§ **Provided text**:
Winter in the Wild: Ely, Minnesota

We are Gods in winter.

Walking on water, gliding through forests—reversing land and lake, and getting away with it. This is every Minnesotan’s birthright. So on one of those blue-sky, slanted-sun mornings in the woods east of Ely, when even the wind seems frozen in place, my wife and I strap on snowshoes and stroll across South Farm Lake, following a red fox.  

We are window-shopping the Boundary Waters Canoe Area. Perusing the perimeter marked by yellow plastic posts: “National forest wilderness. Closed to motor vehicles, motorized equipment, bicycles, and hang gliders.” Testing our powers.

Charles Kuralt, the late CBS broadcaster, came to Ely for his popular On the Road series in the 1990s and declared it the best place in America to spend July. He didn’t say anything about February. Dawn and Mark Otto, our hosts at the Blue Heron Bed and Breakfast on the edge of the BWCA, didn’t know what to make of winter here after buying the venerable home in the fall of 2013. They arrived from Le Mars, Iowa, which might as well have been le planète rouge. They had to look up woodpeckers in a bird book. They were excited by deer. They got in late that first night—late for Ely, that is—and had to toast their new lives with Hot Pockets from the gas station. “We didn’t even do wine,” Mark says. “We didn’t know what went with Hot Pockets.”

§ **Material**:
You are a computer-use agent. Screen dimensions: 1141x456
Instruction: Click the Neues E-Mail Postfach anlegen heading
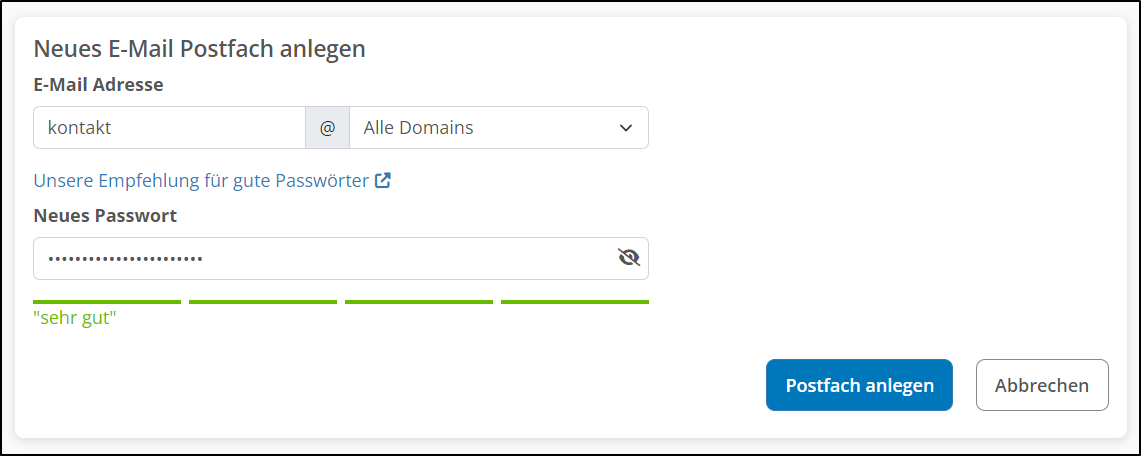(x=200, y=48)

§ **Required work**:
**1)** From the Ely winter article, retype the part that opens with the words containing "We are Gods" and closes with "Testing our powers.".
**2)** In the Ely winter article, which month did Charles Kuralt say Ely was the best place in America to spend?

§ **Answers for the tasks**:
**1)**
We are Gods in winter.

Walking on water, gliding through forests—reversing land and lake, and getting away with it. This is every Minnesotan’s birthright. So on one of those blue-sky, slanted-sun mornings in the woods east of Ely, when even the wind seems frozen in place, my wife and I strap on snowshoes and stroll across South Farm Lake, following a red fox.  

We are window-shopping the Boundary Waters Canoe Area. Perusing the perimeter marked by yellow plastic posts: “National forest wilderness. Closed to motor vehicles, motorized equipment, bicycles, and hang gliders.” Testing our powers.

**2)** July